DATA TO USE:
◇ ◇ ◇ ◇ ◇ ◇ ◇
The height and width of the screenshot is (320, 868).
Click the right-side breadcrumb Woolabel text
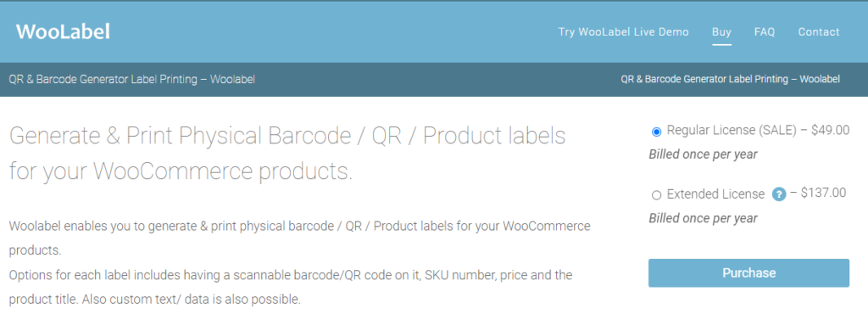click(730, 79)
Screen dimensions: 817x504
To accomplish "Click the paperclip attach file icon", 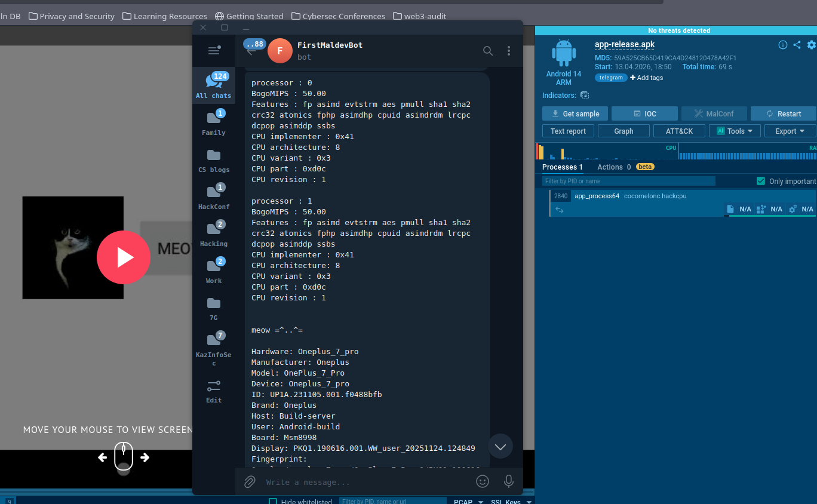I will tap(250, 481).
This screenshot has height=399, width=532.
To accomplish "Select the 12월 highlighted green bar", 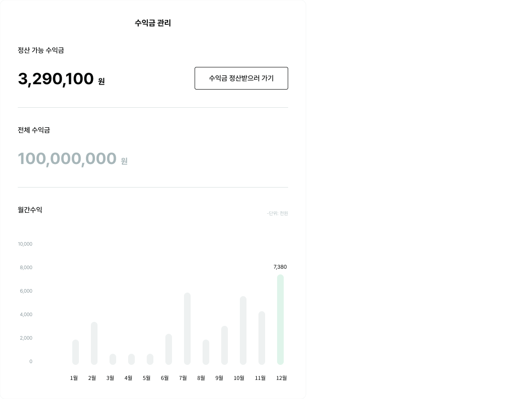I will (280, 319).
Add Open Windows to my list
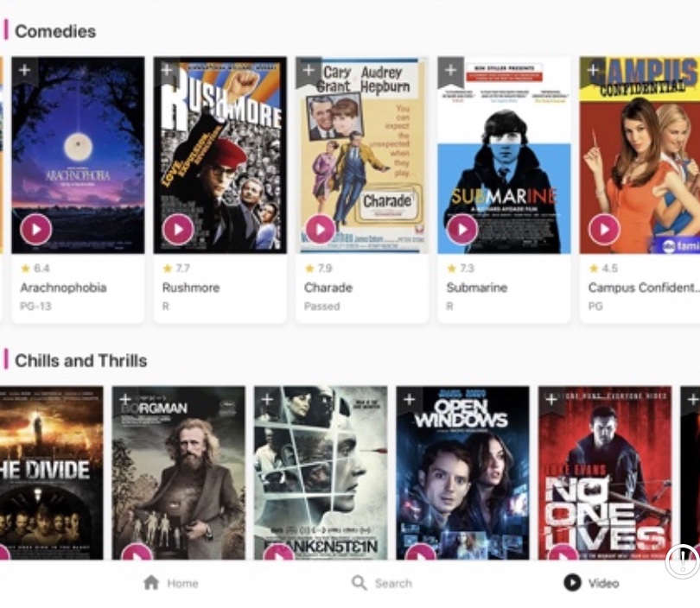 pos(409,399)
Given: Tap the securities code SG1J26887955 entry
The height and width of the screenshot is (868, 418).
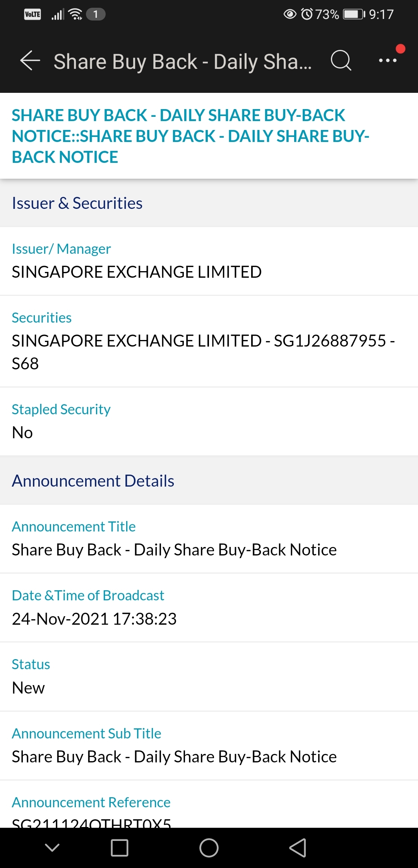Looking at the screenshot, I should 203,352.
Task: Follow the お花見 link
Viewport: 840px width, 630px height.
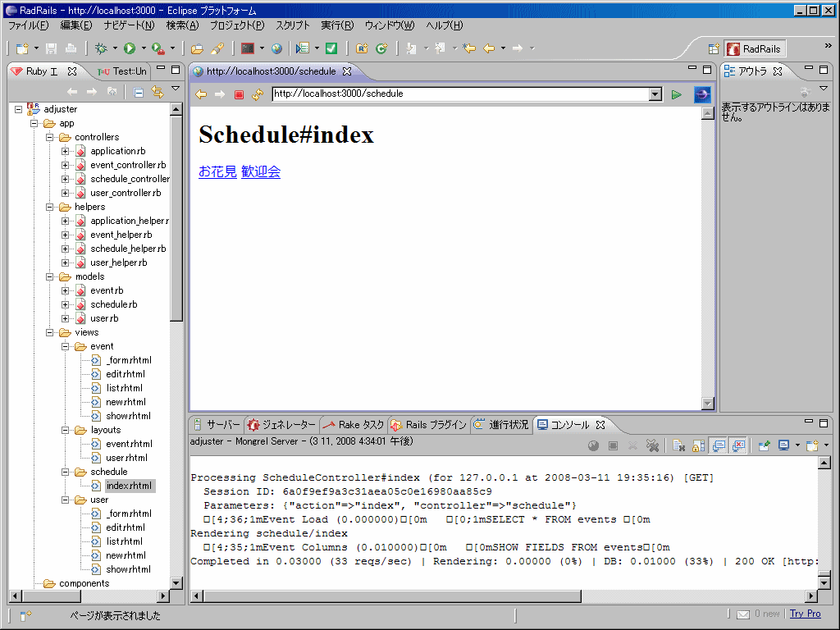Action: pyautogui.click(x=217, y=172)
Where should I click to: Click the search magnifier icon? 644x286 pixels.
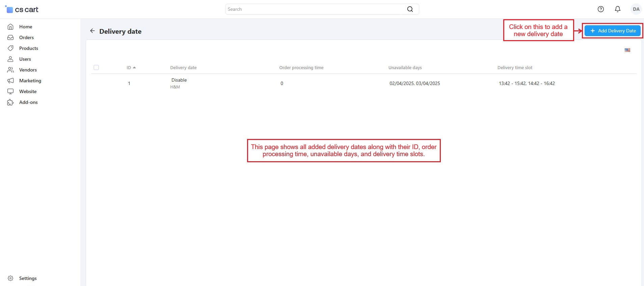coord(410,9)
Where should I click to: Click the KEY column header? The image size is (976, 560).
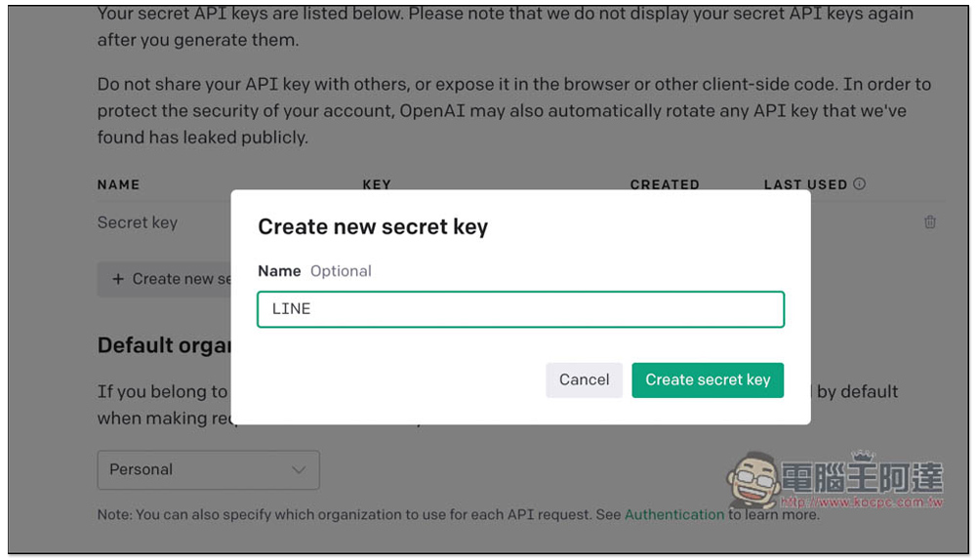(377, 183)
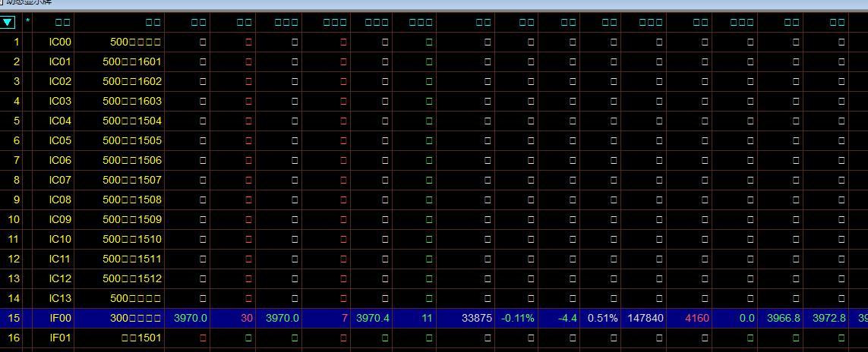Select the IF01 contract code
This screenshot has height=352, width=868.
click(x=59, y=338)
◇ ◇ ◇ ◇ ◇ ◇ ◇
WHAT YOU HAVE TO DO: Exactly as they stand, write the lines from the one holding "Task: Follow the お花見 link" to the end of the material, both ends included. Do not copy the pictures.

TASK RESULT:
Task: Follow the お花見 link
Viewport: 840px width, 630px height.
Action: pyautogui.click(x=217, y=172)
Where should I click to: Click the search magnifier icon? 644x286 pixels.
coord(410,9)
Where should I click to: Click the KEY column header? The image size is (976, 560).
(377, 183)
Select the IF01 contract code
This screenshot has height=352, width=868.
click(x=59, y=338)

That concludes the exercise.